- Stored data -
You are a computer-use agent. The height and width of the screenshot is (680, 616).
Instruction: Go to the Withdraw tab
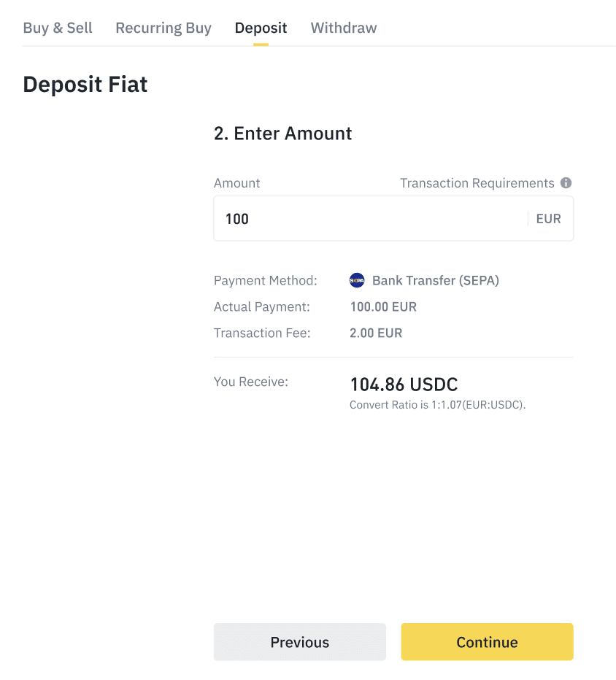(344, 28)
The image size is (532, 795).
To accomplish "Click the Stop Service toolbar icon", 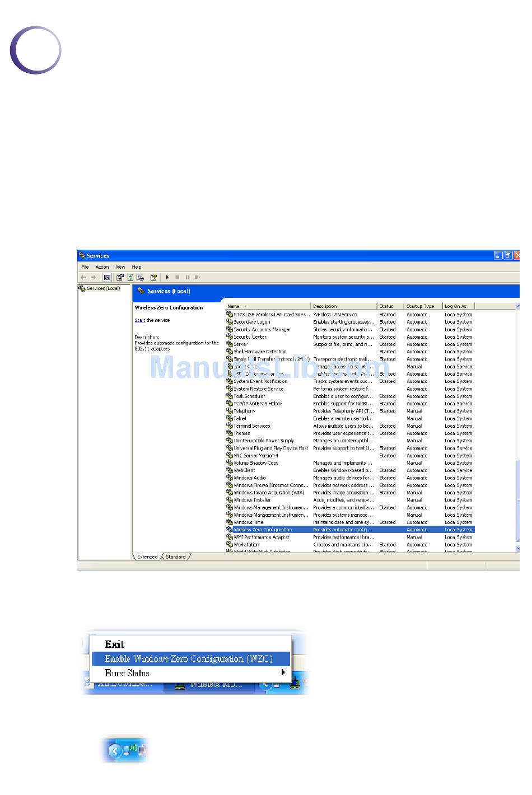I will [x=177, y=277].
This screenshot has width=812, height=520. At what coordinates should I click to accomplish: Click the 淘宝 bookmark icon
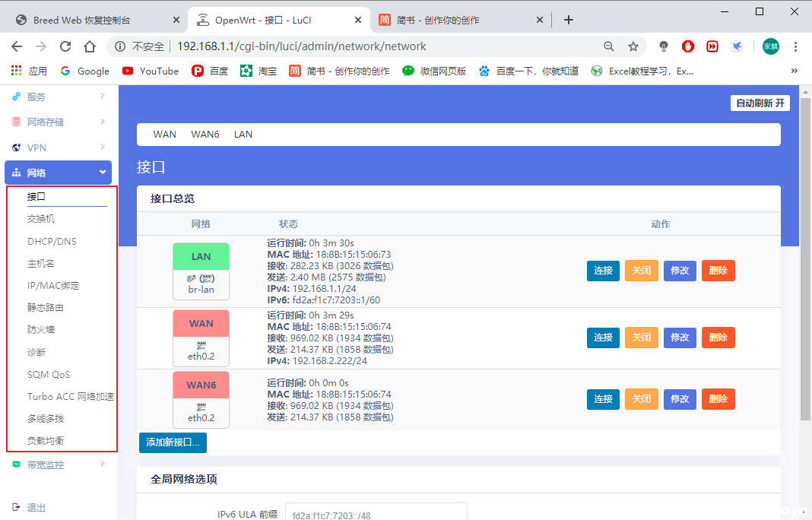tap(245, 71)

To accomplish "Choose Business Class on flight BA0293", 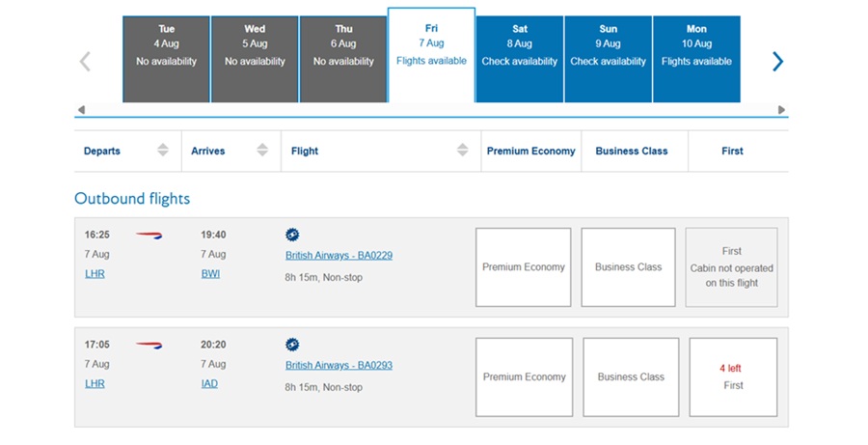I will click(631, 377).
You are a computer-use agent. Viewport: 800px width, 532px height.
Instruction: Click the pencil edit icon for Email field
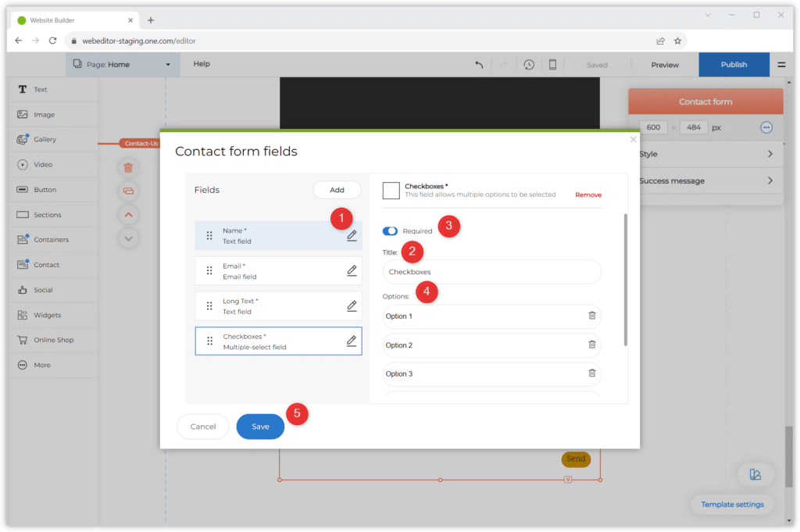(352, 270)
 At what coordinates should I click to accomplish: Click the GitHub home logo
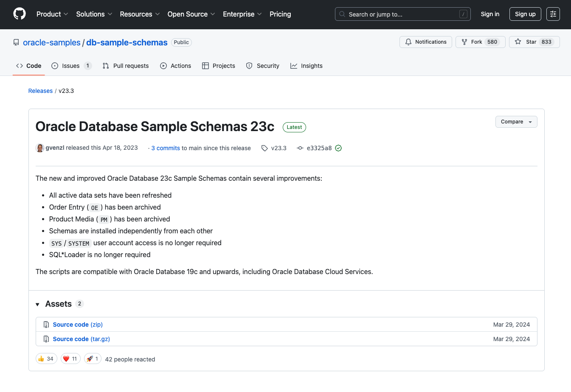tap(20, 14)
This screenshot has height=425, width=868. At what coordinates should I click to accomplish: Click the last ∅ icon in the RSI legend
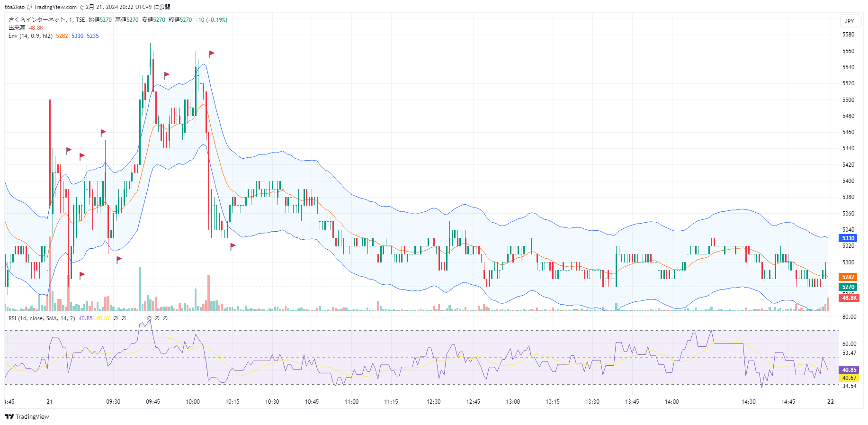point(165,318)
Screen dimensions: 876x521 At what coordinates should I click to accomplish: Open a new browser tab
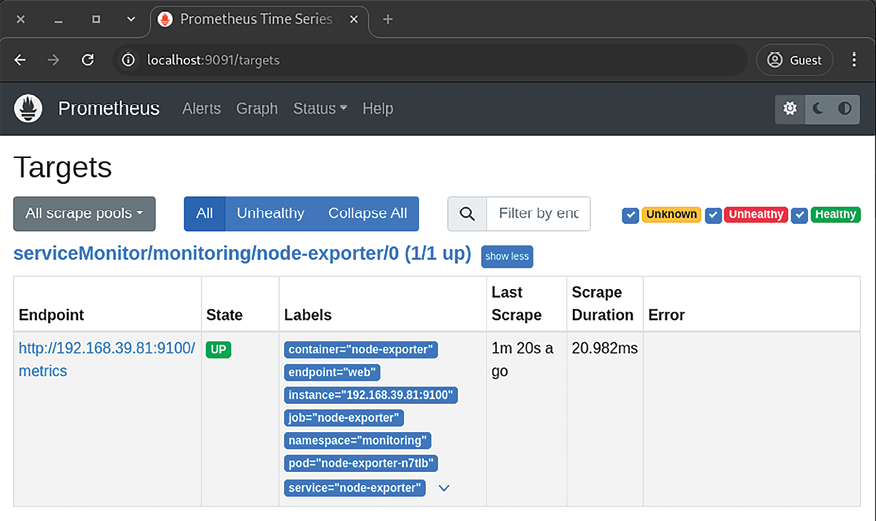[x=388, y=20]
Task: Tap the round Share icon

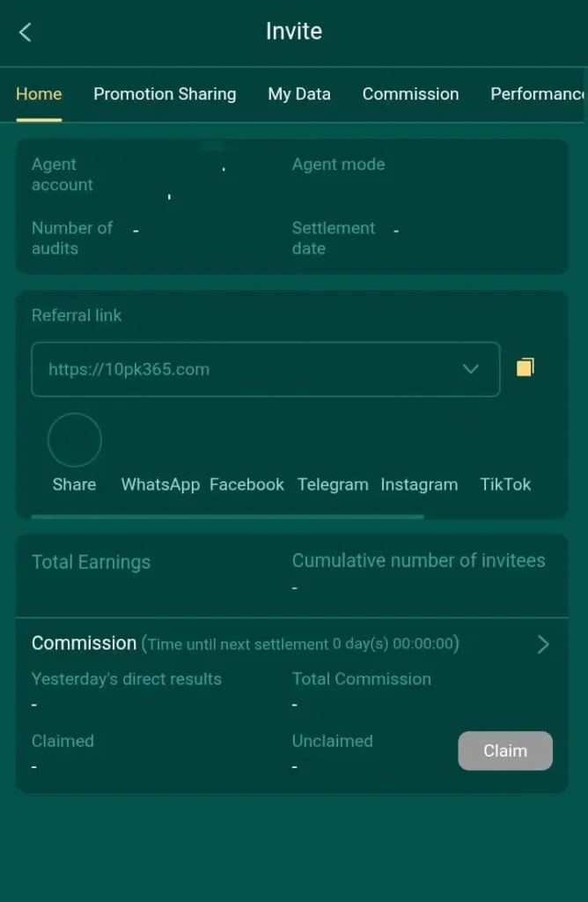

- Exercise aim -
Write out exactly the stretch of lines that begins with the line containing "You are a computer-use agent. Viewport: 800px" and ends with the last line of the records above, leaving out the pictures.

- Solution to this problem -
You are a computer-use agent. Viewport: 800px width, 532px height.
Instruction: Click the pencil edit icon for Email field
(352, 270)
 At what coordinates should I click to accomplish: Click the GitHub home logo
tap(20, 14)
This screenshot has height=425, width=868. At what coordinates should I click to accomplish: Click the last ∅ icon in the RSI legend
point(165,318)
Screen dimensions: 876x521 At what coordinates should I click to accomplish: Open a new browser tab
[x=388, y=20]
Task: Tap the round Share icon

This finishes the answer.